Von meiner gestrigen Bahnfahrt durch die halbe Schweiz mag ich vorerst nur von einem Moment erzählen, einem Gedanken, der, einmal formuliert, den ganzen Tag über irgendwie bei mir blieb.
Es war im Golden Pass der ehrwürdigen Zentralbahn, als diese uns in einem sehr gemütlichen, sehr holzig möblierten Wagon gegen den Brünig buckelte und dabei von links nach rechts schwankte wie ein alter Schoner auf schwerer See, als ich einfach eine Weile nicht mehr anders konnte, als dem Geplauder weit hinter mir im mehr als halbleeren Wagen zu lauschen. Was es doch alles zu reden gibt, zumindest an einem Tag wie heute, der wohl für jeden von uns in diesem Zug ein Ferientag sein musste – ich konnte und kann nur staunen. Dabei war meist die gleiche hohe, leicht kratzende Frauenstimme einer älteren Frau zu vernehmen, die einfach nicht riskieren wollte, dass einer ihrer drei Mitreisenden etwas nicht sehen könnte, was sie eben selbst gesehen hatte.

Ich neigte den Kopf leicht zur Seite, und mein Blick kreuzte sich mit dem meiner Frau. Sie rollte die Augen und wir mussten lachen. Gott sei Dank, sagte sie, bist Du anders. Ich schmunzelte auch, und wurde wieder still.

Kaum einer meiner Freunde dürfte mich schweigsam nennen. Und dennoch sind es wohl gerade die Feunde, die wissen, was ich mit meiner Ruhe meine, die ich brauche. Bin ich mit einem Menschen allein, so kann ich sehr still werden. Ich liebe das Reden, aber ich mag es noch mehr, wenn es zu einer Stille führt, zu einem Einvernehmen, in dem man zusammen schweigen kann. Fühle ich mich in einer Gruppe unwohl, unsicher, so neige ich dazu, mich redend erklären zu wollen. Was eigentlich nie zu mehr Sicherheit führt…

Schweigsamkeit ist also etwas für besonnene, in sich ruhende Gemüter, und kann man sie zusammen leben, so wird die Sprache sparsamer, das Verbindende aber greift tiefer.
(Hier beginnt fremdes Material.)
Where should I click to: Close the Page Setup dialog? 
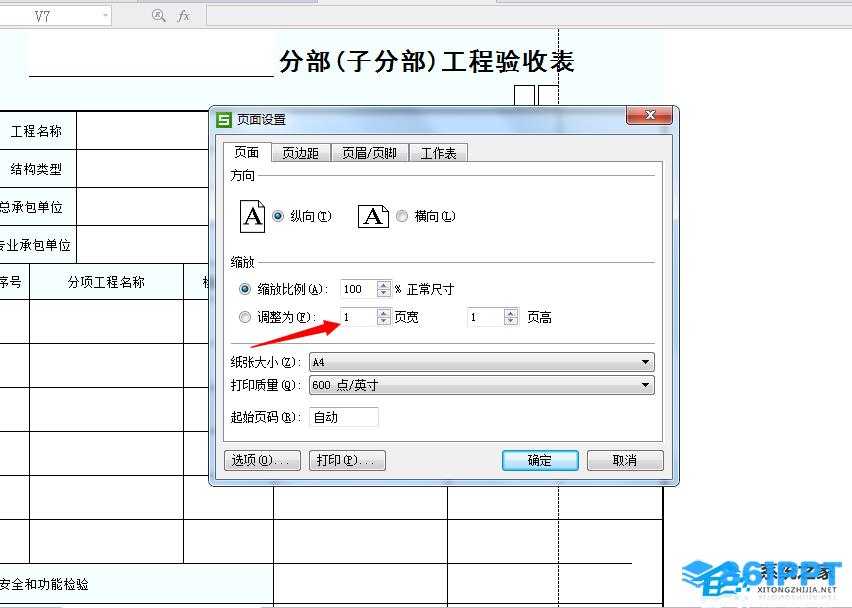(x=648, y=117)

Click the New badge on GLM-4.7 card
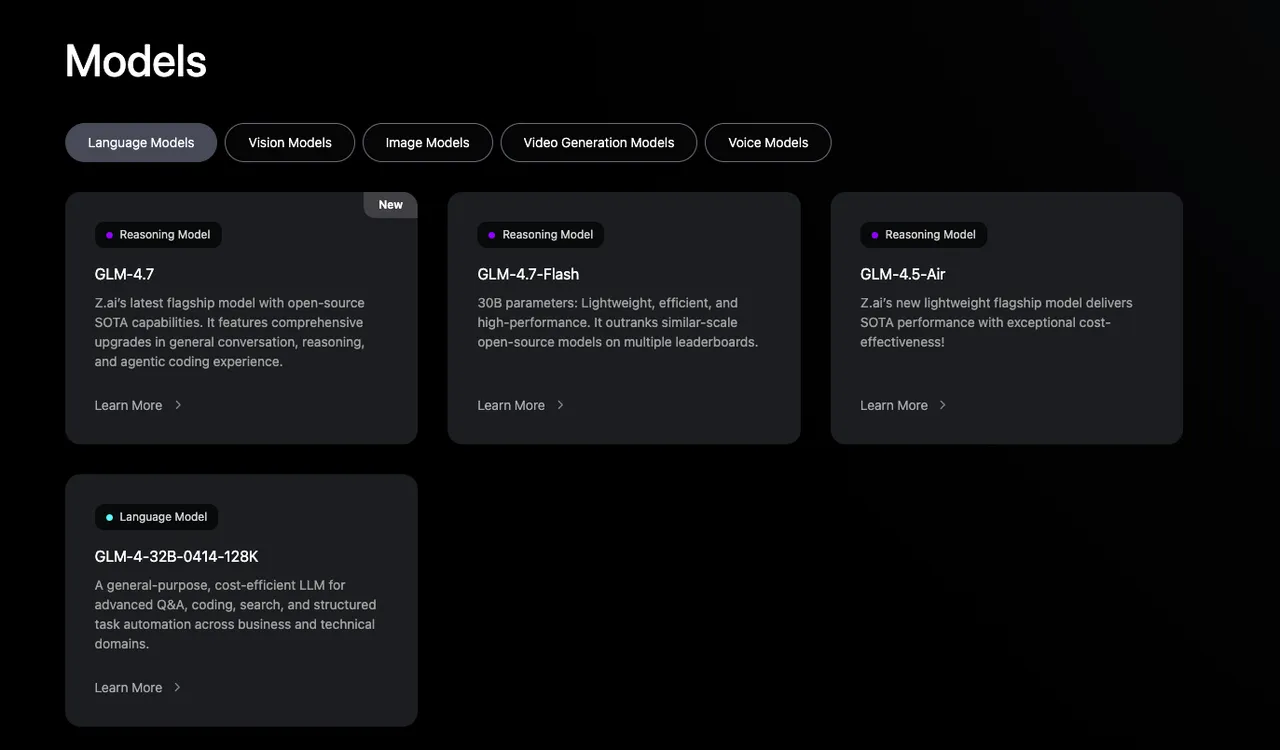pos(390,205)
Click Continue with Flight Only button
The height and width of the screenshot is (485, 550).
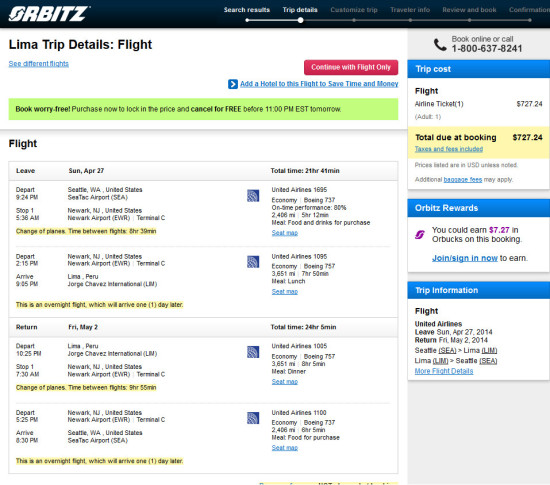(x=351, y=67)
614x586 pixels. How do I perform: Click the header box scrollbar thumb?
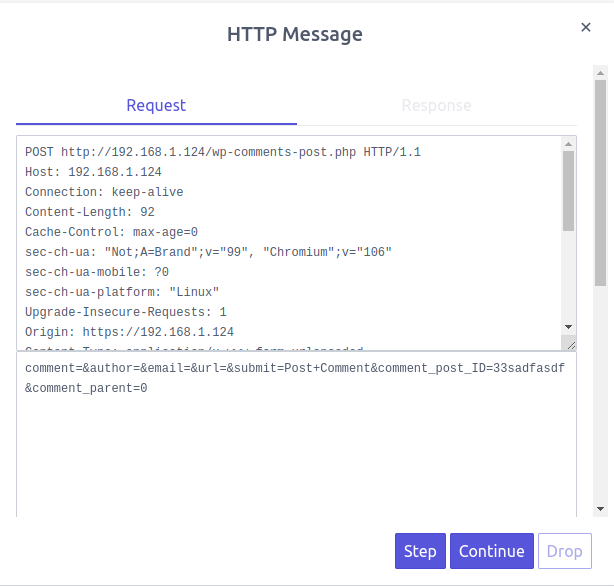568,190
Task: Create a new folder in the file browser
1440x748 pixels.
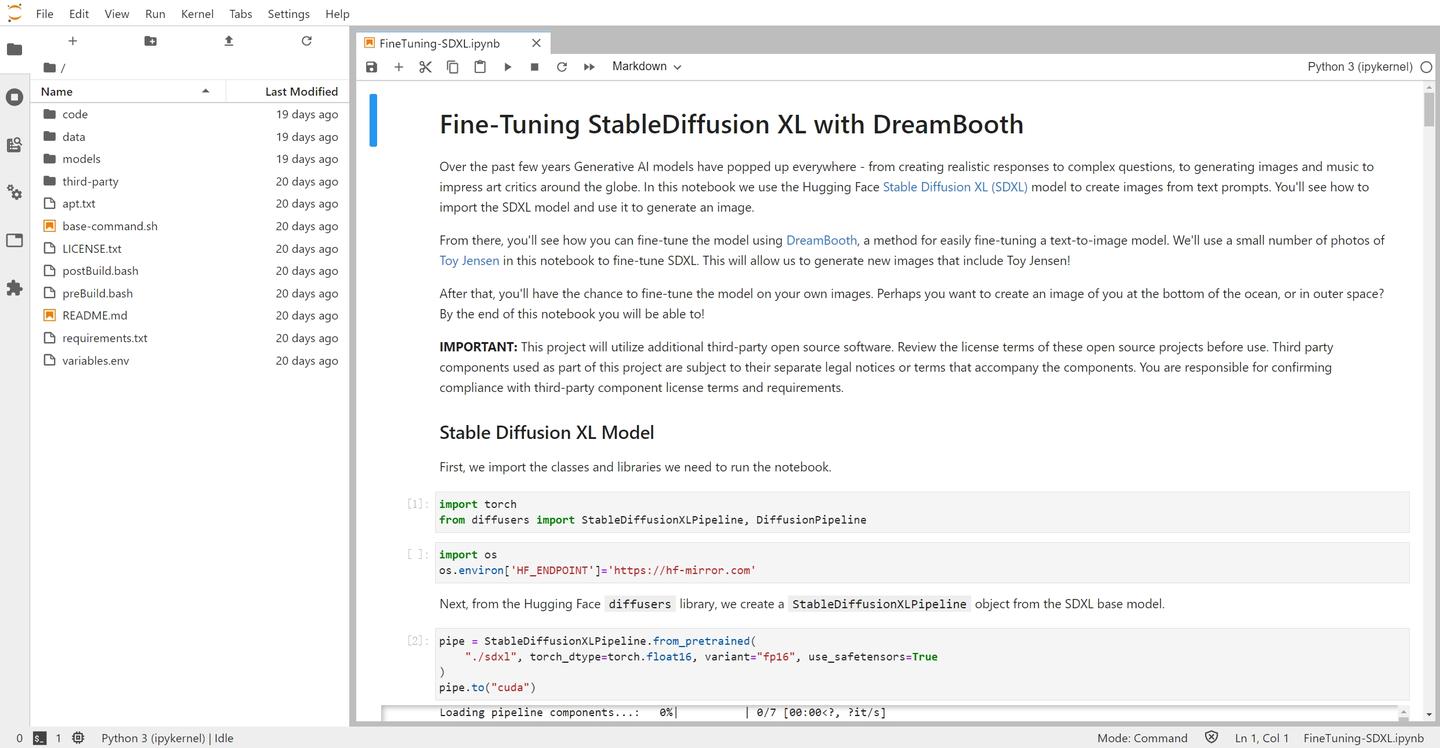Action: coord(150,41)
Es ist, als würde der Hall der eigenen Stimme nicht länger die Schwingungen aus der eigenen Seele überlagern.

Und dann begleitete mich auch noch ein Gefühl von Wehmut, das sich in eine Form von Demut verwandelte: Ich dachte an meine Freunde, die trotz meiner lebendigen Art genau wissen, wovon ich rede, wenn ich von der gelebten Stille erzähle, und dann dachte ich an Momente, in denen ich mir selbst zuhören kann, wie einem guten Freund, und ich sann darüber nach, wie anders die eigene Stimme klingt, wenn sie nicht überzeugen will, sondern nur erzählen.

Und während ich so meinen Gedanken nachhing, gab es keinen Grund, zu reden. Niemand tat es neben und hinter und vor mir, denn mittlerweile fand ich mich in einem Pendlerzug wieder, in Lausanne, umgeben von Menschen, die viel dringender nach Hause wollten als ich selbst.
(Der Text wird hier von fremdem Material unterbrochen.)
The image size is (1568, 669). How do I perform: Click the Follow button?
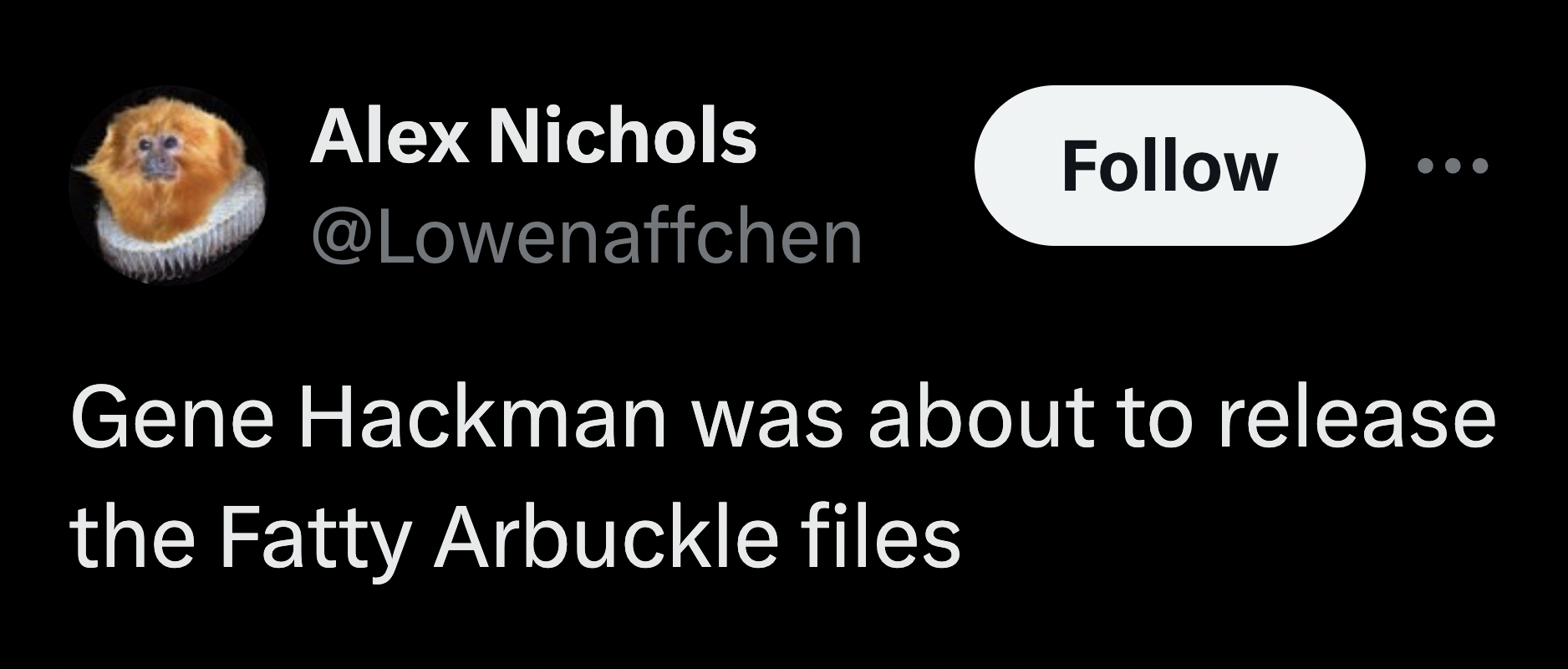1169,166
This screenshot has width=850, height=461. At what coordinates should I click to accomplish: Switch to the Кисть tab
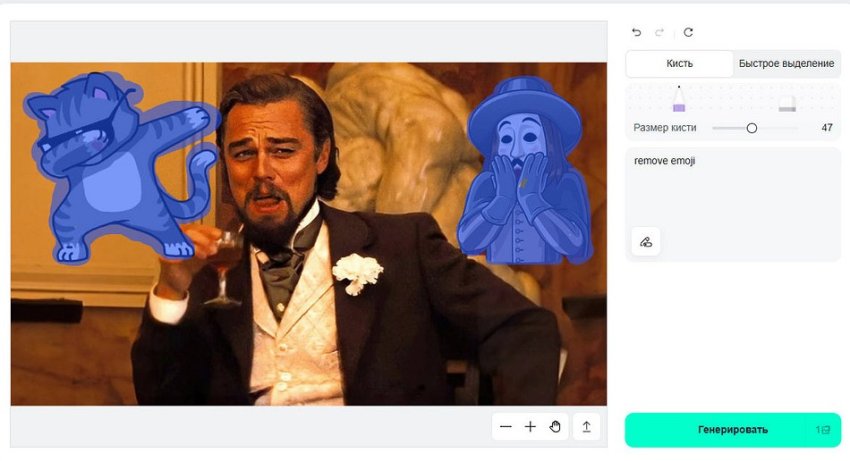pyautogui.click(x=680, y=64)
Ja, und später, im Nacht-Zug von Genf nach Zürich, da redete ich mit Thinkabouts Wife mehr, als den ganzen langen Tag zuvor, denn wir waren müde und versuchten, unsere Kopfschmerzen zu verscheuchen. Wir formten Worte dagegen und fanden sie, und über den ausgetauschten Worten trafen sich unsere Blicke. Und an Deine Augen, mein Liebes, an die kann ich mich auch heute genau erinnern.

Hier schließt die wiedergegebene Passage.